Now, five years later and in the midst of my “connecting the dots” period (thank God, finally in my 6-line!), my new artist statement from May 2025 made me want to revisit that question of why and not just settle for the first inspiration. In search of my why, I felt compelled to return to my very first series of paintings, the five Majorelles. Why did I want to paint them? What was it that had so captivated me there in that Majorelle garden that I wouldn’t let it go? What made me want to keep working on it and recreate it so I could continue to surround myself with it? What was it I didn’t know from my own life up until then, and why did I have to travel to Africa to discover it?
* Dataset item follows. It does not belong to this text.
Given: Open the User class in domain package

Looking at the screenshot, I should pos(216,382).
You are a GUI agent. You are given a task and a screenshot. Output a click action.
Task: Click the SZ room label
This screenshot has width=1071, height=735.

The answer turned out to be: safety.

Patterns and fabrics

I still remember how I described it when I got home and couldn’t stop talking about Morocco, and especially about the Majorelle garden: “Relaxing yet energetic. Calming yet full of inspiration.” My mother told me to stop raving about Africa: “Stop it, you’re always talking about it!” Only now do I understand why she couldn’t stand it. A week in another culture, on another continent, among people whose language I didn’t speak, had given me something essential that she hadn’t been able to offer me for thirty years: a safe and regulated nervous system.

Although I couldn’t put it into words at the time, my body felt that it was something special, something not to be taken for granted, something to return to, something to keep finding. My fastest way back then turned out to be to transform the colours and botanical shapes that Africa had given me into paintings. To transform those paintings into fabric patterns and print them on everything I could find, thus surrounding myself with my own Majorelle Universe. Modelled by Yayoi Kusama with her polka-dot universe, I created a colourful world of my own in which I could immerse myself and unwind, observing myself without any danger. [Note: being yourself or articulating normal human needs within a narcissistic family system ALWAYS leads to degradation and ridicule—for a child that can be experienced as life-threatening, because if your parents reject you, who will look after you?]

Silk scarves and glass jewels

I kept going until I could decorate an entire booth in Majorelle style, as I did at the Eindhoven Maker Faire in 2019. Fabrics were transformed by the meter into curtains, dresses, pants and tops, silk scarves, canvas cushion covers, greeting cards, postcards, and, in collaboration with other creative entrepreneurs, rugs and jewelry.

Cushions and stationery

Why, why, why. Safety, safety, safety. Even before my brain understood what had been lacking in my life all those years, my body sensed it perfectly. Because the beautiful thing is: all healing (and growth) begins with safety. If you don’t feel safe, you can’t change behavior, discover patterns, or look at yourself without judgment. So I kept talking about that visit to Africa, and now I understand why. My life changed there in more ways than one. I already understood things there in 2016 that I can only put into words and put into perspective now, almost ten years later. Back then, I wrote: Africa gives me back my body. That was truer than I could ever have imagined.

Majorelle Universe

Hope you enjoyed this series of blogs featuring earlier series of works. Next year I will add a blog about my art project Jungle Dreams (finished in 2025) and one featuring my newest body of work Botaniska, which I’m still working on as we speak.